▸ Votre tâche
Citez sans rien changer le passage ci-dessous sur l'adoption, de « 7. Elles n'ont » à « un caractère sérieux. ».

7. Elles n'ont pas déjà été déclarées conforme à la Constitution dans les motifs et le dispositif d'une décision du Conseil constitutionnel.
8. Cependant, d'une part, la question posée, ne portant pas sur l'interprétation de dispositions constitutionnelles dont le Conseil constitutionnel n'aurait pas encore eu l'occasion de faire application, n'est pas nouvelle.
9. D'autre part, la question posée ne présente pas un caractère sérieux.
10. En effet, l'article 9 de la loi n° 2022-219 du 21 février 2022 relative à l'adoption ne permet, à titre exceptionnel et pour une durée limitée, de déroger au principe selon lequel les parents doivent consentir à l'adoption de leur enfant, que dans des conditions strictement définies.
11. Il appartient, notamment, à la femme qui demande à adopter l'enfant de rapporter la preuve de ce que celui-ci est né à l'issue d'un projet parental construit avec la femme qui a accouché et d'une AMP réalisée à l'étranger, avant la publication de la loi n° 2021-1017 du 2 août 2021 ouvrant cette technique médicale aux couples de femmes, dans les conditions prévues par la loi étrangère.
12. Cette procédure a seulement pour effet d'ajouter un lien de filiation maternelle à un autre lien de filiation maternelle, sans affecter le premier, et de permettre ainsi l'établissement d'un double lien de filiation conforme au projet parental commun à l'origine de la naissance de l'enfant.
13. Par ailleurs, l'adoption ne peut être prononcée en dépit du refus, sans motif légitime, de la femme qui a accouché de procéder à la reconnaissance conjointe prévue par l'article 6 de la loi n° 2021-1017 du 2 août 2021, que si elle est conforme à l'intérêt de l'enfant, souverainement apprécié par le juge, in concreto, à la date où il statue.

▸ Jeu de données
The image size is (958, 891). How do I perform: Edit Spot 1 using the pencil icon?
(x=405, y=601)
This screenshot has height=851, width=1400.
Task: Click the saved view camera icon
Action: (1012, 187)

▸ Réponse attendue
7. Elles n'ont pas déjà été déclarées conforme à la Constitution dans les motifs et le dispositif d'une décision du Conseil constitutionnel.
8. Cependant, d'une part, la question posée, ne portant pas sur l'interprétation de dispositions constitutionnelles dont le Conseil constitutionnel n'aurait pas encore eu l'occasion de faire application, n'est pas nouvelle.
9. D'autre part, la question posée ne présente pas un caractère sérieux.